松浦司がまりゑと繰り広げるシーンは客席を大いに沸かせ、Naokiと松浦景子が共に躍るシーンは鮮やか。遠山晶司〈梅棒〉のタフガイぶりも、多和田任益〈梅棒〉のオラオラぶりも楽しく、“塩野拓矢〈梅棒〉劇場”もある。出演者から引き出せるものを徹底的に引き出し、生き生きと輝かせながら、笑わせたり、驚かせたり、キュンとさせたり、グッとこさせてくれる。ダンスに馴染みのない人にも、演劇に馴染みのない人にもオススメできる世界だ。
上演時間は約1時間50分。『風桶』は12月30 日(木)まで本多劇場にて上演後、1月7日(金)から大阪・COOL JAPAN PARK OSAKA TTホール、愛知・名古屋市芸術創造センターを巡演。
【伊藤今人、野田裕貴、渡辺みり愛からのコメント全文】
◎伊藤 今人〈梅棒〉
演劇を志すものにとって「本多劇場」がどういう場所か。我々がこの聖地にふさわしいと考えた作品がこの『風桶』でした。

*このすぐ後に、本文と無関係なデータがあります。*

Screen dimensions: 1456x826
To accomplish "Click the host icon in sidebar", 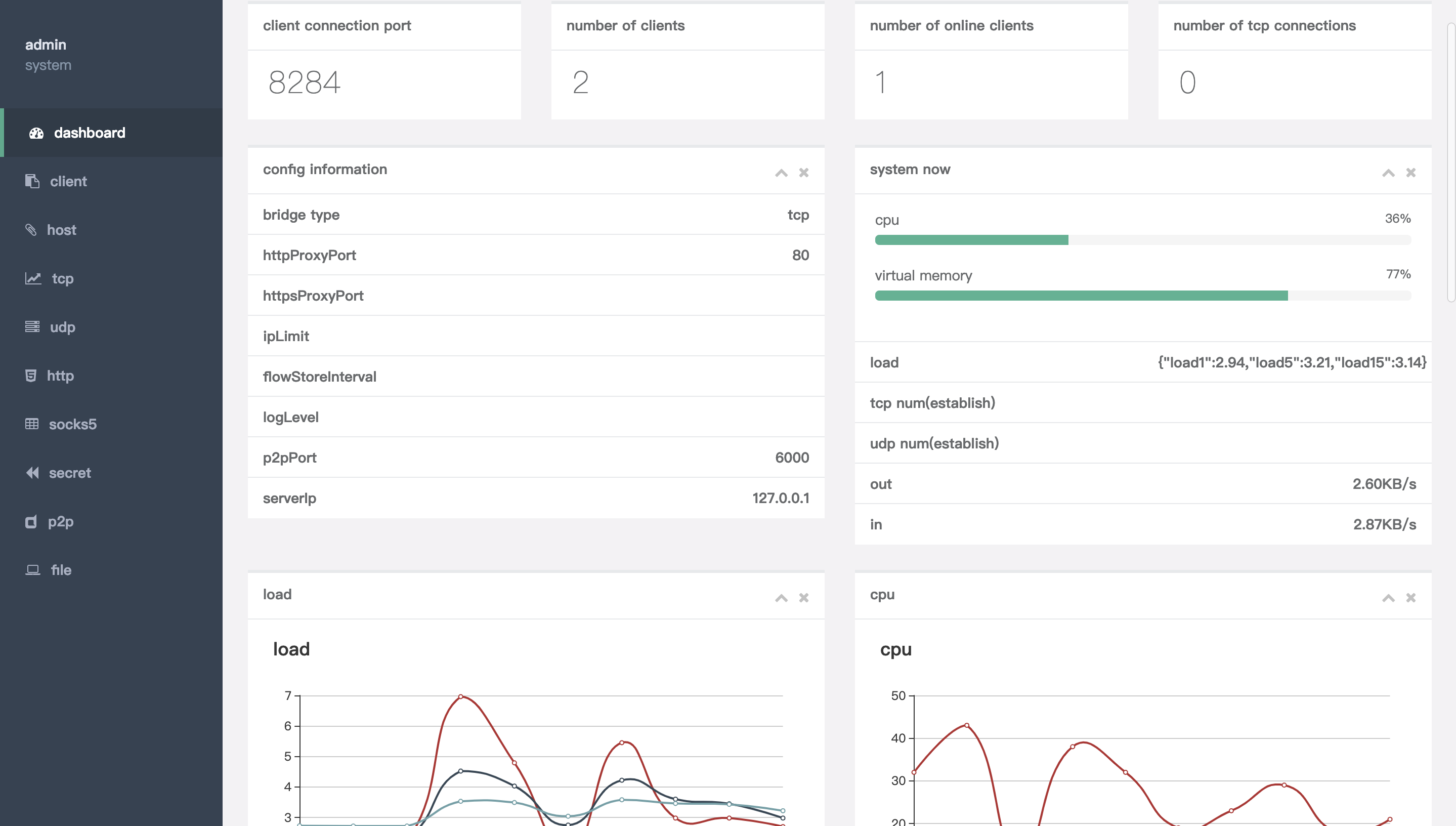I will [x=31, y=229].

梅棒は表現集団としては変わり種ですが、それでも大事にしている根幹は演劇であると自負しています。初演時の座組に改めて感謝をしつつ、6年の時を経て新たな座組でグレードアップを施しました。梅棒らしさはそのままに、この作品だからこそ感じられる”演劇”が詰まった自信作です。